As its name suggests, lactic acid is a main building block of PLA. This can be obtained by the fermentation of sugar that can be sourced from renewable resources such as corn starch, tapioca and sugarcane.
"First, lactic acid is fed into a reactor and converted into a type of pre-plastic under high temperature and in a vacuum," explains Professor Bert Sels from the Centre for Surface Chemistry and Catalysis. "This is an expensive process. The pre-plastic – a low-quality plastic – is then broken down into building blocks for PLA. In other words, you are first producing an inferior plastic before you end up with a high-quality plastic. And even though PLA is considered a green plastic, the various intermediary steps in the production process still require metals and produce waste."

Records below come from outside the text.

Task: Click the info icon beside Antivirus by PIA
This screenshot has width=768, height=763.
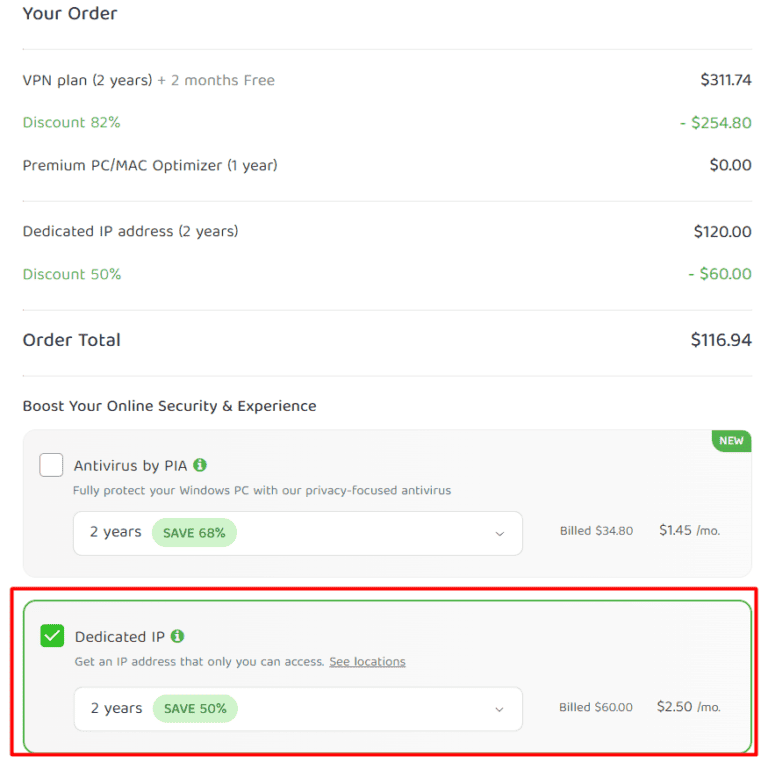Action: [200, 465]
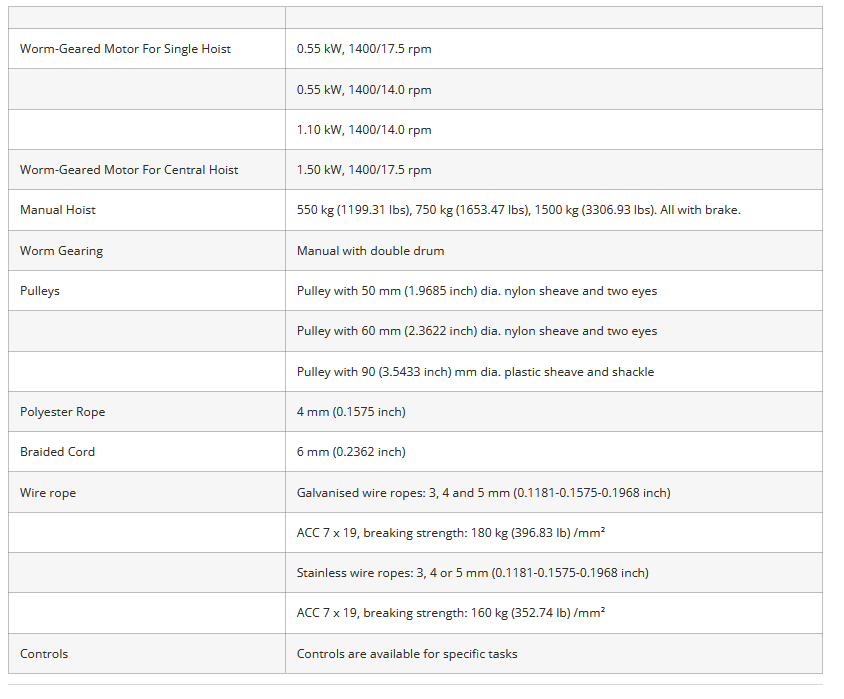Viewport: 844px width, 699px height.
Task: Click the "Stainless wire ropes" specification text
Action: tap(472, 573)
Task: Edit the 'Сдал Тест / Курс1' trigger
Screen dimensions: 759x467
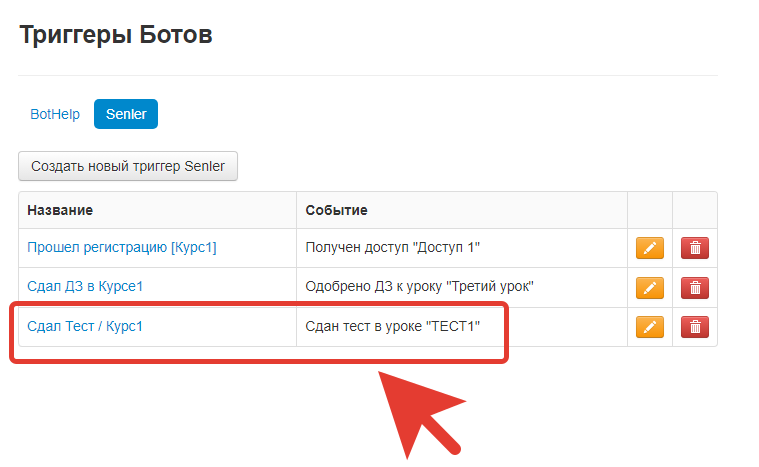Action: point(649,327)
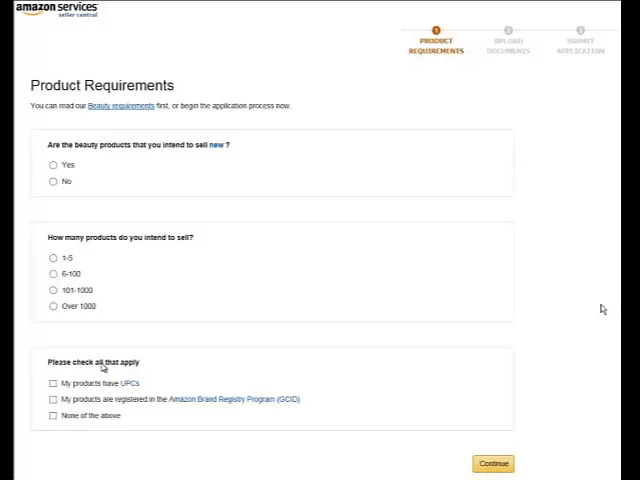Select the Over 1000 products option
Image resolution: width=640 pixels, height=480 pixels.
(53, 306)
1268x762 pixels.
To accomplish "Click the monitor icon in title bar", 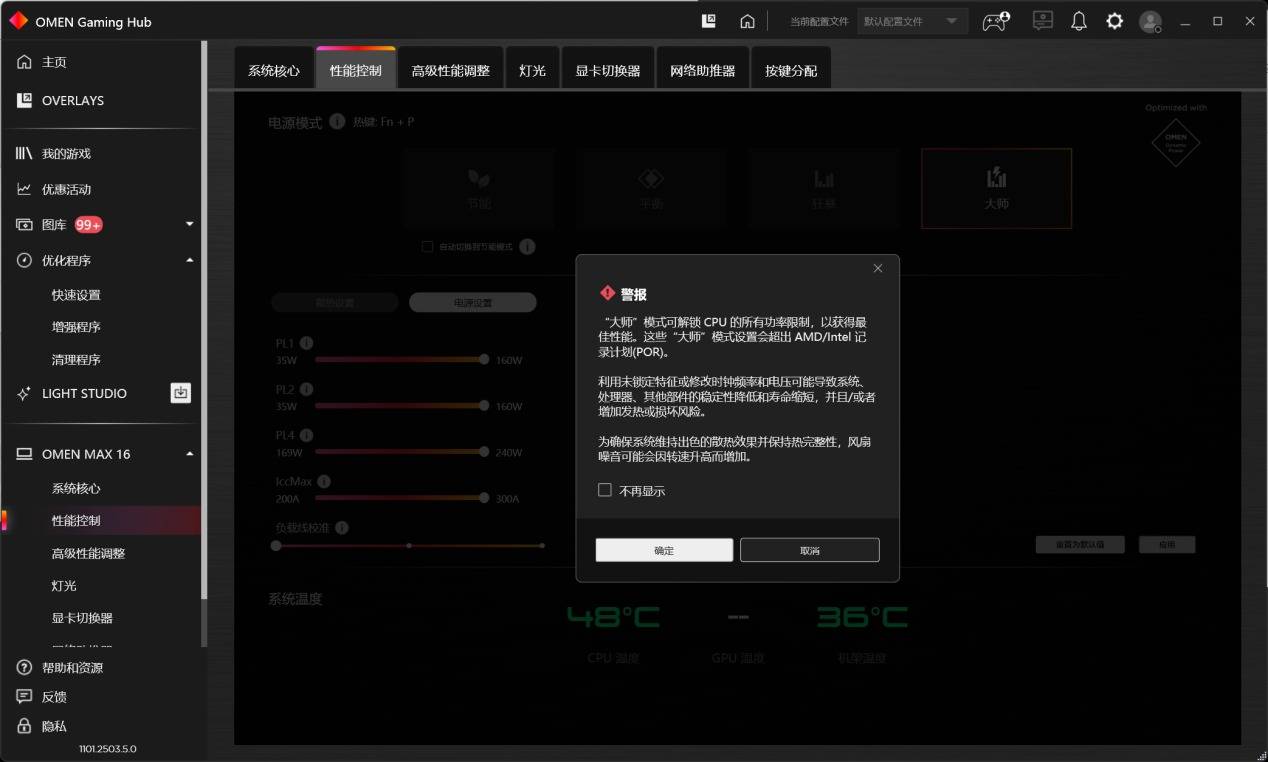I will (1043, 21).
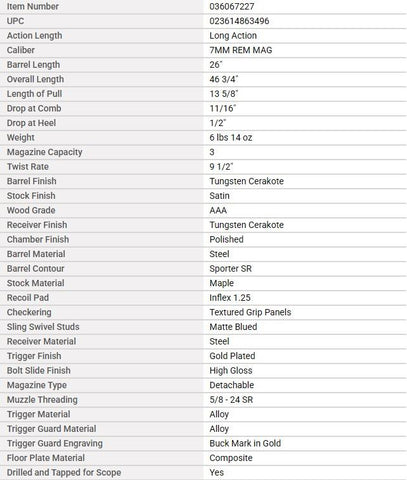407x480 pixels.
Task: Click the Wood Grade AAA value
Action: pyautogui.click(x=218, y=210)
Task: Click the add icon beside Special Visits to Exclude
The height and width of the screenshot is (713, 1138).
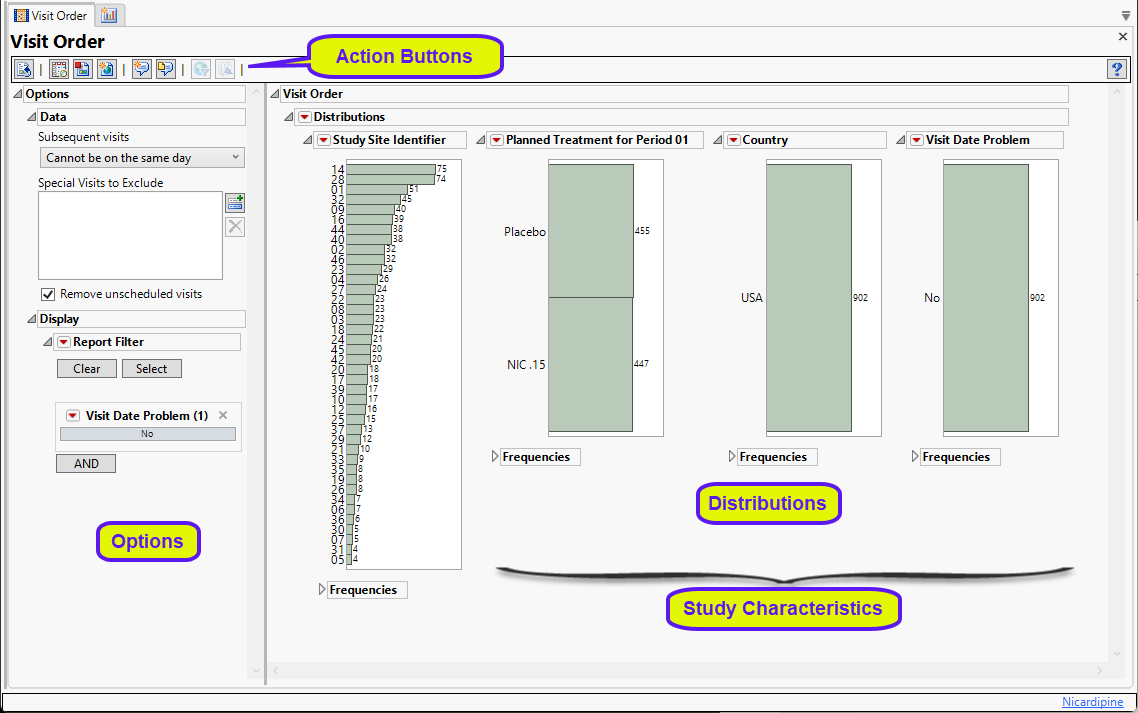Action: [235, 202]

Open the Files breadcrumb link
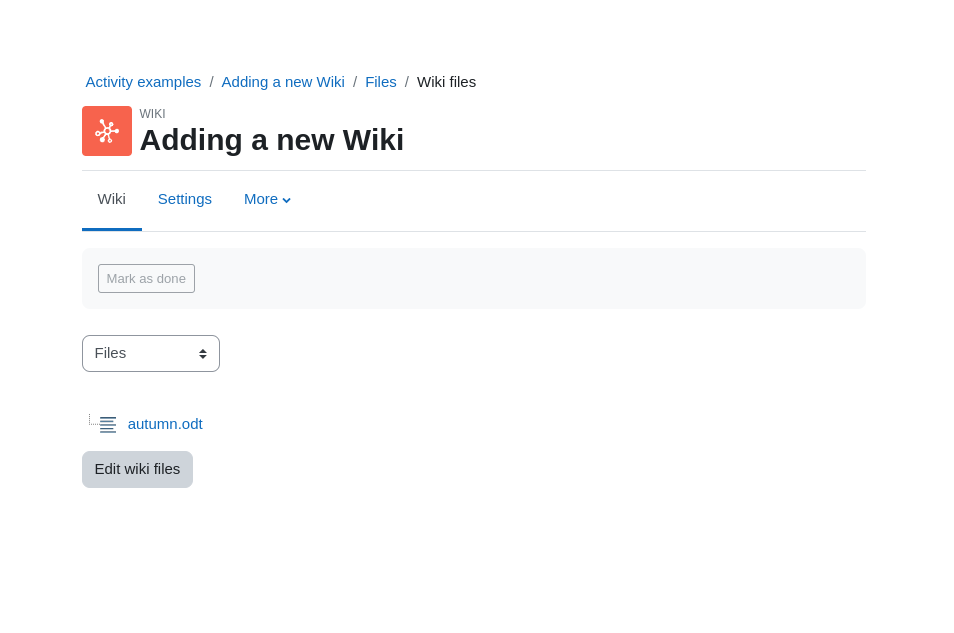pos(381,82)
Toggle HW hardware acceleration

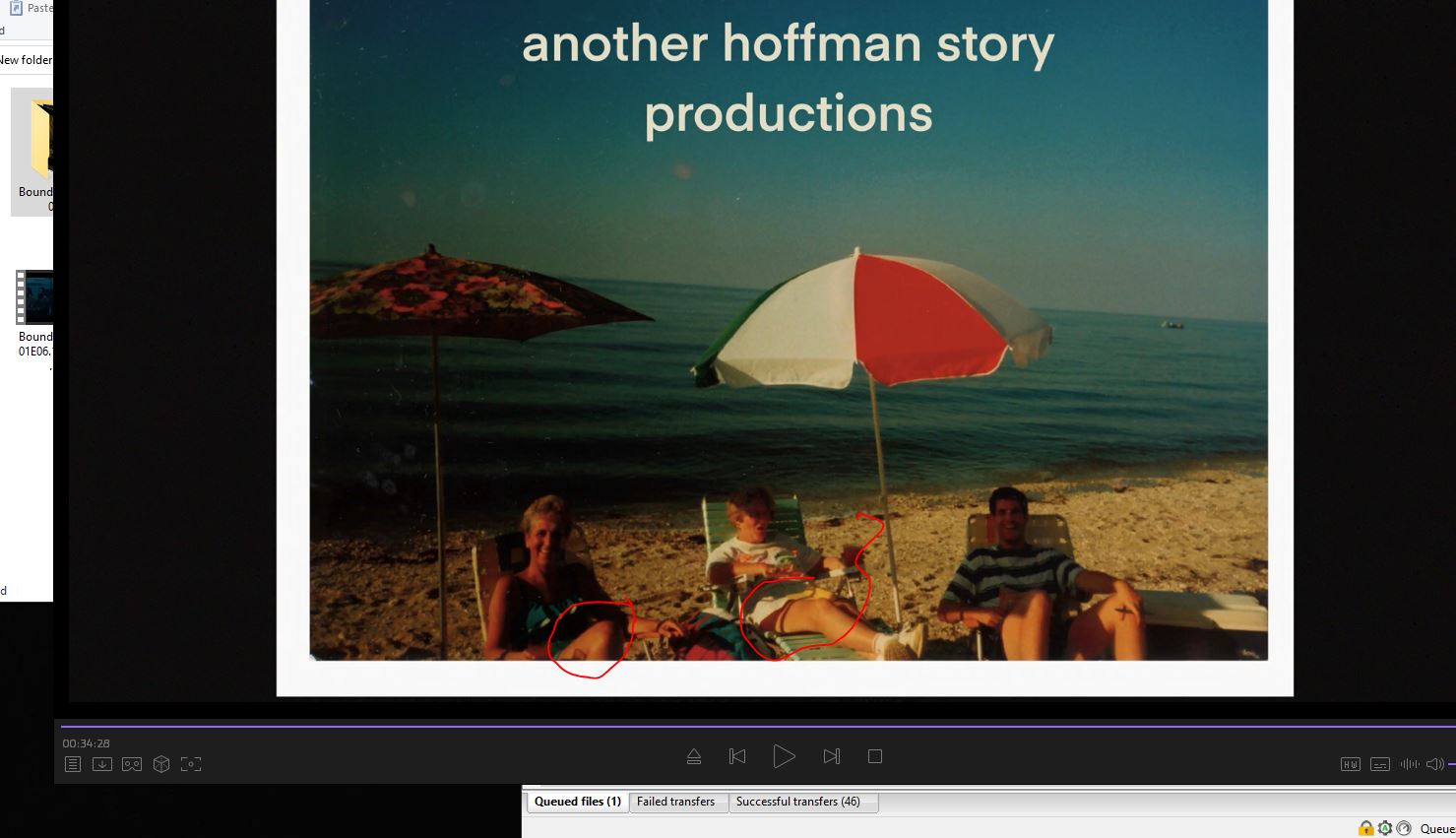tap(1351, 764)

To develop a more efficient and economical route to PLA, the researchers have borrowed a petrochemical concept that uses a zeolite (a porous mineral composed of aluminium, silicon, and oxygen) as a catalyst in the reactor to guide the chemical process that converts lactic acid into lactide.
"By selecting a specific type [of zeolite] on the basis of its pore shape, we were able to convert lactic acid directly into the building blocks for PLA without making the larger by-products that do not fit into the zeolite pores,” said postdoctoral researcher Michiel Dusselier.
In practice, this means the intermediary steps that require metals and produce waste are eliminated from the production process, while providing higher yields of lactide. A patent for the new technique has already been bought by a chemical company that intends to scale up the production process to an industrial capacity.
While admitting that biodegradability isn't a desirable property for all plastics, (toilet drain pipes, for example), and the team isn't aiming to promote disposable plastic, Dusselier says that products that are made from PLA have the potential to become cheaper and greener thanks to the this new technique.
Details of the team's research were published in the journal Science.